Data shown:
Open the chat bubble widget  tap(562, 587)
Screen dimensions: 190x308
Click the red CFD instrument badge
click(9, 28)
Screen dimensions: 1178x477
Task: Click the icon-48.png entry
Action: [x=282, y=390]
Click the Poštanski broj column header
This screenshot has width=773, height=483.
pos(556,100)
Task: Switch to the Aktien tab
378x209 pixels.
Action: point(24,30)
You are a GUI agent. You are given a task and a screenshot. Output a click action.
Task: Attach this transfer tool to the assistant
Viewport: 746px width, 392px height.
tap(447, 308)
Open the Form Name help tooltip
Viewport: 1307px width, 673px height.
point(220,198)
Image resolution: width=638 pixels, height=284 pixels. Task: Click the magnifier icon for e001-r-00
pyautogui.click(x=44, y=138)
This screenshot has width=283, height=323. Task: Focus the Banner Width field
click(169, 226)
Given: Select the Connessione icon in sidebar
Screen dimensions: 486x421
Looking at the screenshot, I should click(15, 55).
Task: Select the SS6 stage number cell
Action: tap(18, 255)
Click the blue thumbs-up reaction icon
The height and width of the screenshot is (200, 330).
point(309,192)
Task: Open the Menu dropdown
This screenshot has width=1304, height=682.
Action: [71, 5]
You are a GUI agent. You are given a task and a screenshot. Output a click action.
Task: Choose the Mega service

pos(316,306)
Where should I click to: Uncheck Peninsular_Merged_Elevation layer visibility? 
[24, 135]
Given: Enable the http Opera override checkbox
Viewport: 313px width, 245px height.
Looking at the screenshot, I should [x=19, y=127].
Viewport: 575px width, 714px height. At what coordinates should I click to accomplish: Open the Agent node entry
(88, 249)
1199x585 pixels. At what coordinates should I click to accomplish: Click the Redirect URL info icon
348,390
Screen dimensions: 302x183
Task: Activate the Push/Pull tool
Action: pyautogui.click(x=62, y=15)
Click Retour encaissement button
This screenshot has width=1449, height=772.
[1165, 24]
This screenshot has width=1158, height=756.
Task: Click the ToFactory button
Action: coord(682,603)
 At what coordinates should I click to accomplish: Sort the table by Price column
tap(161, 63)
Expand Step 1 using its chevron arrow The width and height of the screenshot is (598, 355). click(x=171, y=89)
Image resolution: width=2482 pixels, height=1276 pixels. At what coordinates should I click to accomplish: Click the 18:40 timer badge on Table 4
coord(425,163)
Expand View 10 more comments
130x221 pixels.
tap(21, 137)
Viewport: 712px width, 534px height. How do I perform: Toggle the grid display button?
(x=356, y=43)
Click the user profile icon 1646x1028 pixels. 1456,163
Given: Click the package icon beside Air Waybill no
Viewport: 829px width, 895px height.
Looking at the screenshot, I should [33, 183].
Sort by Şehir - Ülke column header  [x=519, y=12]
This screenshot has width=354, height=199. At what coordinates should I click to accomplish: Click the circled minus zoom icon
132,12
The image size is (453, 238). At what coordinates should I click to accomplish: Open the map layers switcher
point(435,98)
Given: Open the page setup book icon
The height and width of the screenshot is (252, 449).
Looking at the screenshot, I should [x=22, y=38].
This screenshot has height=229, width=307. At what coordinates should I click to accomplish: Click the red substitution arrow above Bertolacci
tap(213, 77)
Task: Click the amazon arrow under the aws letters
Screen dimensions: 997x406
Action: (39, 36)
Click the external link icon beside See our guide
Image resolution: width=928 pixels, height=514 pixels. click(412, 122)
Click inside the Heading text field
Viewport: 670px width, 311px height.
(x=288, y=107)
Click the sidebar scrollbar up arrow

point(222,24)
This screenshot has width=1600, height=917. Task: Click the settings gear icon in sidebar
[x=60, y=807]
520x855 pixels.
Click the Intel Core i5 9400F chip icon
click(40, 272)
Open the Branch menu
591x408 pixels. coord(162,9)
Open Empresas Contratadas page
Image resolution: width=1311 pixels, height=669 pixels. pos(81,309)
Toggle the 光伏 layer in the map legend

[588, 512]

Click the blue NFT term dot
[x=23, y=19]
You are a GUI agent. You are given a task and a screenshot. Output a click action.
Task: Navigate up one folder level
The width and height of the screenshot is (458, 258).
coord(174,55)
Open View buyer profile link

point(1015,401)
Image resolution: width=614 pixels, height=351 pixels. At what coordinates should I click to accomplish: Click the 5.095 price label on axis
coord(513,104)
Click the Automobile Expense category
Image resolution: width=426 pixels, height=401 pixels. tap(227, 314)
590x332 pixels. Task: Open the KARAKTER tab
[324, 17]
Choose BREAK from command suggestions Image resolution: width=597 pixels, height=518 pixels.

Short problem: Copy the entries from the line with "Expand Step 1" to the line with "591x408 pixels. coord(162,9)", both included, and reproduce them unchanged.

The completed task:
Expand Step 1 using its chevron arrow The width and height of the screenshot is (598, 355). click(x=171, y=89)
Image resolution: width=2482 pixels, height=1276 pixels. At what coordinates should I click to accomplish: Click the 18:40 timer badge on Table 4
coord(425,163)
Expand View 10 more comments
130x221 pixels.
tap(21, 137)
Viewport: 712px width, 534px height. How do I perform: Toggle the grid display button?
(x=356, y=43)
Click the user profile icon 1646x1028 pixels. 1456,163
Given: Click the package icon beside Air Waybill no
Viewport: 829px width, 895px height.
Looking at the screenshot, I should [33, 183].
Sort by Şehir - Ülke column header  [x=519, y=12]
This screenshot has width=354, height=199. At what coordinates should I click to accomplish: Click the circled minus zoom icon
132,12
The image size is (453, 238). At what coordinates should I click to accomplish: Open the map layers switcher
point(435,98)
Given: Open the page setup book icon
The height and width of the screenshot is (252, 449).
Looking at the screenshot, I should [x=22, y=38].
This screenshot has height=229, width=307. At what coordinates should I click to accomplish: Click the red substitution arrow above Bertolacci
tap(213, 77)
Task: Click the amazon arrow under the aws letters
Screen dimensions: 997x406
Action: (39, 36)
Click the external link icon beside See our guide
Image resolution: width=928 pixels, height=514 pixels. click(412, 122)
Click inside the Heading text field
Viewport: 670px width, 311px height.
(x=288, y=107)
Click the sidebar scrollbar up arrow

point(222,24)
This screenshot has width=1600, height=917. Task: Click the settings gear icon in sidebar
[x=60, y=807]
520x855 pixels.
Click the Intel Core i5 9400F chip icon
click(40, 272)
Open the Branch menu
591x408 pixels. coord(162,9)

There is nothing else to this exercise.